Not all the suggested changes from the Chinese international community were supported by the wider community. The move to increase UCPD’s presence was opposed by groups such as #CareNotCops (CNC). In a statement to The Maroon, CNC said: “We reject calls for more policing and the prioritization of ‘student safety’ over the safety of our Black neighbors. Our campus and the surrounding neighborhoods are already flooded with police, but we are still unable to prevent these gun violence tragedies from occurring. We believe that true safety can only come through dismantling racist systems like the UCPD, investing in community-led initiatives to end gun violence like the GoodKid MadCity Peacebook, and beginning the process of reparation for Black communities on the South Side. We must work together to build true safety for everyone affected by violence in our communities.”

Zening Ge, director of UChicago’s Center in Beijing, offers an explanation as to why the Chinese international community supports increased police forces. According to Ge, this divide in views has less to do with race and more to do with a fundamental cultural difference that leaves the international community “genuinely scared.” Ge commented that the “frustration [with the lack of safety] was not really toward the certain ways or a certain group. It’s actually toward the whole ecosystem or criminal justice system in the U.S. or Chicago.”

Ge wants the local community to understand that Chinese students come from a different socio-environment where police presence is less controversial. “Mainland China is a total difference in society. It’s over-surveilled, over-policed, and over-monitored…it’s just a totally different perception,” Ge said.

Kelly Hui, third-year and member of CNC, sympathized with international students who were unfamiliar with the American criminal justice system. “As a Chinese American, I really empathize with the grief, vulnerability, and fear that the international student community felt as a result of the tragic losses last year. It’s especially hard and scary for those new to the United States. When you haven’t necessarily learned about how American policing systems are so rooted in anti-Blackness and white supremacy, the UCPD can seem like a good solution to this fear. But the UCPD has not only failed to provide safety, it has actively created harm and violence on and off campus. I just hope that we can come together to recognize that, at the end of the day, we all just want to feel safe in our communities. And more policing won’t give us that.”

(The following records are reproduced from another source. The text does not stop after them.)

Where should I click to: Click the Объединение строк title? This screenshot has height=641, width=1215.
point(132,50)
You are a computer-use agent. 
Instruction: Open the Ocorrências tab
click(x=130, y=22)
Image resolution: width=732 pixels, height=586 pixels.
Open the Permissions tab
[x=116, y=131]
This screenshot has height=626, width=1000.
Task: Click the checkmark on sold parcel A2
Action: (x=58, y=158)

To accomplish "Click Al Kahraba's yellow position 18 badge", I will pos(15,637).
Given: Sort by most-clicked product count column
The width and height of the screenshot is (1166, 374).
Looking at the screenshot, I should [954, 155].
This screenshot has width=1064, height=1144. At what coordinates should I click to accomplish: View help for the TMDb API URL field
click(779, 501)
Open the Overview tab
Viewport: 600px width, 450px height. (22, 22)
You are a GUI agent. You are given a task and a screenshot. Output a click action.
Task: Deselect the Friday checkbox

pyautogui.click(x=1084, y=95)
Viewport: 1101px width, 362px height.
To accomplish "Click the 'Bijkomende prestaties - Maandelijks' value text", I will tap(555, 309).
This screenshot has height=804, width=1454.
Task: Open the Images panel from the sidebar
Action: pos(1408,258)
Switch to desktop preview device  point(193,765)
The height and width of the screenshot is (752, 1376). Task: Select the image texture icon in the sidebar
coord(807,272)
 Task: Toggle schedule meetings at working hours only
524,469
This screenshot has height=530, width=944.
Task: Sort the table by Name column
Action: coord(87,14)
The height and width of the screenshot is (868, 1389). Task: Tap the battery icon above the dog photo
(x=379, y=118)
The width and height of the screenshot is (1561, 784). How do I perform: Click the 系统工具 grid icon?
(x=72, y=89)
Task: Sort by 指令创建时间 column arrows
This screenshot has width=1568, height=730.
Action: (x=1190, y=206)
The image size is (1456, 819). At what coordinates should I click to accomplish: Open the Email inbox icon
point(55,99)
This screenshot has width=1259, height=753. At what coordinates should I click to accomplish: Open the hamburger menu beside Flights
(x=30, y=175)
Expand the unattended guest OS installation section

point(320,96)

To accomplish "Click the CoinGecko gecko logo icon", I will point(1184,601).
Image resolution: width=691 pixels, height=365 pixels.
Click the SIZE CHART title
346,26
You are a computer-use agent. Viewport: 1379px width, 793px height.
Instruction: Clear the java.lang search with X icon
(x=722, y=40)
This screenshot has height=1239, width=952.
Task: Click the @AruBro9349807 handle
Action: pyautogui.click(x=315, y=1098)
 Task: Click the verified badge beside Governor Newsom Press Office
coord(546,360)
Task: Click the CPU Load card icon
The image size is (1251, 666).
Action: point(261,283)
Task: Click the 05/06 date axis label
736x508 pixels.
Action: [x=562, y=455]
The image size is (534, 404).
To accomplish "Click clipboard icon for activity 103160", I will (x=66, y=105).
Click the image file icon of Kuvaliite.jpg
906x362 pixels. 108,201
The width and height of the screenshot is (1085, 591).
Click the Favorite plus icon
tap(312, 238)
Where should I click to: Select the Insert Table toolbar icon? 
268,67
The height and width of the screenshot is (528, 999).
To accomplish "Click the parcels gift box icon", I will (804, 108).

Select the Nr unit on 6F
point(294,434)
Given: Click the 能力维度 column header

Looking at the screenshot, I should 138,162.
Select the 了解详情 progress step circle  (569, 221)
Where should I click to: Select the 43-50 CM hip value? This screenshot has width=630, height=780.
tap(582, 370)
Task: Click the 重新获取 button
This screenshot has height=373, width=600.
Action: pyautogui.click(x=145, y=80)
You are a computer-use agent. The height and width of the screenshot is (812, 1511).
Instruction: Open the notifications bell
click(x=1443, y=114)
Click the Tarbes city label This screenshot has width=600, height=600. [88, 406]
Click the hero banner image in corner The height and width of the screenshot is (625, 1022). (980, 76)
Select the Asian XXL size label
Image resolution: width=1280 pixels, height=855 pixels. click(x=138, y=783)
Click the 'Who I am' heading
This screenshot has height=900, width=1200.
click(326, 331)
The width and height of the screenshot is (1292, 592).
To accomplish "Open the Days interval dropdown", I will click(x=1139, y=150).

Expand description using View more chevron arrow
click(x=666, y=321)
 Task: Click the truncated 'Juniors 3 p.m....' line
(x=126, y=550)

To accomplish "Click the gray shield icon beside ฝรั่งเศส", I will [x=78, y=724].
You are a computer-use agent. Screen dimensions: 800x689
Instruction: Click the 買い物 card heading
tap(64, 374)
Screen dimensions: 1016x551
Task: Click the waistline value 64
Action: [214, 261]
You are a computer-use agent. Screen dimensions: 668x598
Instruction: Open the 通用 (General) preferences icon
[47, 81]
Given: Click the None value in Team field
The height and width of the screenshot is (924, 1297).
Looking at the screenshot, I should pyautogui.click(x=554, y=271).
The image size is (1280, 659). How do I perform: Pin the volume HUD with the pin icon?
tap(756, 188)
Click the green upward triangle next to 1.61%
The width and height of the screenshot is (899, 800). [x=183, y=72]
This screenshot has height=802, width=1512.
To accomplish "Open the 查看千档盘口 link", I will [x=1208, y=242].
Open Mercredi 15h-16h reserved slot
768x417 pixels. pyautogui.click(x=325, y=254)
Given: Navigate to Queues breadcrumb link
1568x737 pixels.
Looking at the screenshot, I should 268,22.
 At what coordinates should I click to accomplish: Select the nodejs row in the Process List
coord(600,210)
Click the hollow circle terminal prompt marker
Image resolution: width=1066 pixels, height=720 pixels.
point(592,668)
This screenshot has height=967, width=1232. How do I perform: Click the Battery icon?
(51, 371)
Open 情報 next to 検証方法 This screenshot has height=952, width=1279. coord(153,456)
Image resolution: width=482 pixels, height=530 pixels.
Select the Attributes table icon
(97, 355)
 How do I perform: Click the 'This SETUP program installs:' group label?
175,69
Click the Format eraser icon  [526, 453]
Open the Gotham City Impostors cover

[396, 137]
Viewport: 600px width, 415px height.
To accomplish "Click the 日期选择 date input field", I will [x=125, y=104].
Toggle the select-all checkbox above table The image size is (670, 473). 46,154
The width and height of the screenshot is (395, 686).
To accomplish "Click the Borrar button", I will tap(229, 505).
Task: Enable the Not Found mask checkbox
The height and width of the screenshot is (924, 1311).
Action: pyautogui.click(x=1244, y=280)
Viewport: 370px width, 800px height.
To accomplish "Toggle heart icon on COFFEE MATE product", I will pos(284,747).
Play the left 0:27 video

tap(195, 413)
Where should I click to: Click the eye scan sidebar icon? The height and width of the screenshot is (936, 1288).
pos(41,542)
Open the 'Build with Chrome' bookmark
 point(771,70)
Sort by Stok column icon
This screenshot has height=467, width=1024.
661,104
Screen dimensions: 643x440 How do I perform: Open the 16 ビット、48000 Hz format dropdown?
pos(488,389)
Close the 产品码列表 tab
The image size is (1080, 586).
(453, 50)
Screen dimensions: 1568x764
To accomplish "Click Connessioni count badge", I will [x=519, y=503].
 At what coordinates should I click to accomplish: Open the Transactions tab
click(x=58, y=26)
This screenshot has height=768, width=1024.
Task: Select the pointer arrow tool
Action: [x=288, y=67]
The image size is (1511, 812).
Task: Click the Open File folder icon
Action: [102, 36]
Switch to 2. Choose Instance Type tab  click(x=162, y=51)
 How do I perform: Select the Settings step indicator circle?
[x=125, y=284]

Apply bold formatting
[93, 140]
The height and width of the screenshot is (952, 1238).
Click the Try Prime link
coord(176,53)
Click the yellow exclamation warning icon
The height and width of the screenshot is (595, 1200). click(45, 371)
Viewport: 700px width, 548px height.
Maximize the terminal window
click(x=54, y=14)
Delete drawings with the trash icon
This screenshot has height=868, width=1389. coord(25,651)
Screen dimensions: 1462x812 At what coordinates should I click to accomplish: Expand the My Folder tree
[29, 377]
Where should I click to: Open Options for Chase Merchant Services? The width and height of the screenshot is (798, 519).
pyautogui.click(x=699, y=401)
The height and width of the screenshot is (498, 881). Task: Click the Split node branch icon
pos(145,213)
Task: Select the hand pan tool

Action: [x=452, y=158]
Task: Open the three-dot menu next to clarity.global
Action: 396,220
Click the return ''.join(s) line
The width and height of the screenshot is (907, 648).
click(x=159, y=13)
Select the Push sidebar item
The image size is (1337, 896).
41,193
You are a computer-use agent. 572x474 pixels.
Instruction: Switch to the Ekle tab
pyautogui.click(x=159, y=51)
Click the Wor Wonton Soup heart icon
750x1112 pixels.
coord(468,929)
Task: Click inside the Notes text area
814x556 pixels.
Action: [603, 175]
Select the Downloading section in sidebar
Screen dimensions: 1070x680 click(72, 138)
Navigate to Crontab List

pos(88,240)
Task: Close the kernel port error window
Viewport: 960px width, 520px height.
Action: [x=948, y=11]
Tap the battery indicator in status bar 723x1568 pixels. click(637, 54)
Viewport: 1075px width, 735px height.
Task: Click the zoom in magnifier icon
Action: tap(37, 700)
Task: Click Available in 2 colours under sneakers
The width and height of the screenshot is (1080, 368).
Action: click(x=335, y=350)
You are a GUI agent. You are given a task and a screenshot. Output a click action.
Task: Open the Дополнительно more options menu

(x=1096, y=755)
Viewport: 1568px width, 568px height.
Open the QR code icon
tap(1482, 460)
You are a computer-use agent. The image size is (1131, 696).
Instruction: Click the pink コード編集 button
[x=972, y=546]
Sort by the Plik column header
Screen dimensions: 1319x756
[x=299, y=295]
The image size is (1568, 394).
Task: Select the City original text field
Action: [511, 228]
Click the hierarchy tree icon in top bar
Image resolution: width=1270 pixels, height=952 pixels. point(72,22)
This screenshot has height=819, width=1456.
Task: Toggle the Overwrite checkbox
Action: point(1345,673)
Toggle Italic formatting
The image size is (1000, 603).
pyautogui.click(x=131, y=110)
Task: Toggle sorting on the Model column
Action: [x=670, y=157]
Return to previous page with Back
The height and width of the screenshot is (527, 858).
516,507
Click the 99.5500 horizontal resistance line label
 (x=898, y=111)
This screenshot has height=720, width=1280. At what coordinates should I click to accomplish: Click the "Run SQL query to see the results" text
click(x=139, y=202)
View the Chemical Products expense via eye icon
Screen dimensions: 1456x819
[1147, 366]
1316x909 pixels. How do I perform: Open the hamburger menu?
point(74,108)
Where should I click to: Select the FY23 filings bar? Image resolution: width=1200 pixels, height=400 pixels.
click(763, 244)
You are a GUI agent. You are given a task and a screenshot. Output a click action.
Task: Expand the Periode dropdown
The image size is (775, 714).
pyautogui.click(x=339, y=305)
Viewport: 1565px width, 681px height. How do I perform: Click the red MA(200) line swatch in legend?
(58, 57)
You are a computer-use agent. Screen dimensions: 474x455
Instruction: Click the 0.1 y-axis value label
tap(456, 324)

Ge admits that campus safety is not a problem that can be solved overnight or simply through increased police presence. “Safety is a historic issue,” Ge says. “We basically carry the historical burden with us. I think the new [University] leadership realizes that…through engaging with our local community leaders and trying to understand the root cause.”

Both the international community and anti-UCPD student groups acknowledge that mutual understanding is the first step in bridging perspectives and helping both sides unite and work together toward their common goal. In a statement to The Maroon, Pratiti Deb, an international graduate student and member of anti-gentrification advocacy group University of Chicago Against Displacement said: “The international student community is not a monolith in terms of identity or values, so I do not think anyone in the University administration can speak for all of us on our views on policing. As an international student from India, […] I think our position as Asian international students is often talked about in ways that uphold the harmful and anti-Black myth of the model minority, but as guests in the Hyde Park community, we can choose instead to build solidarity with our neighbors across the South Side.”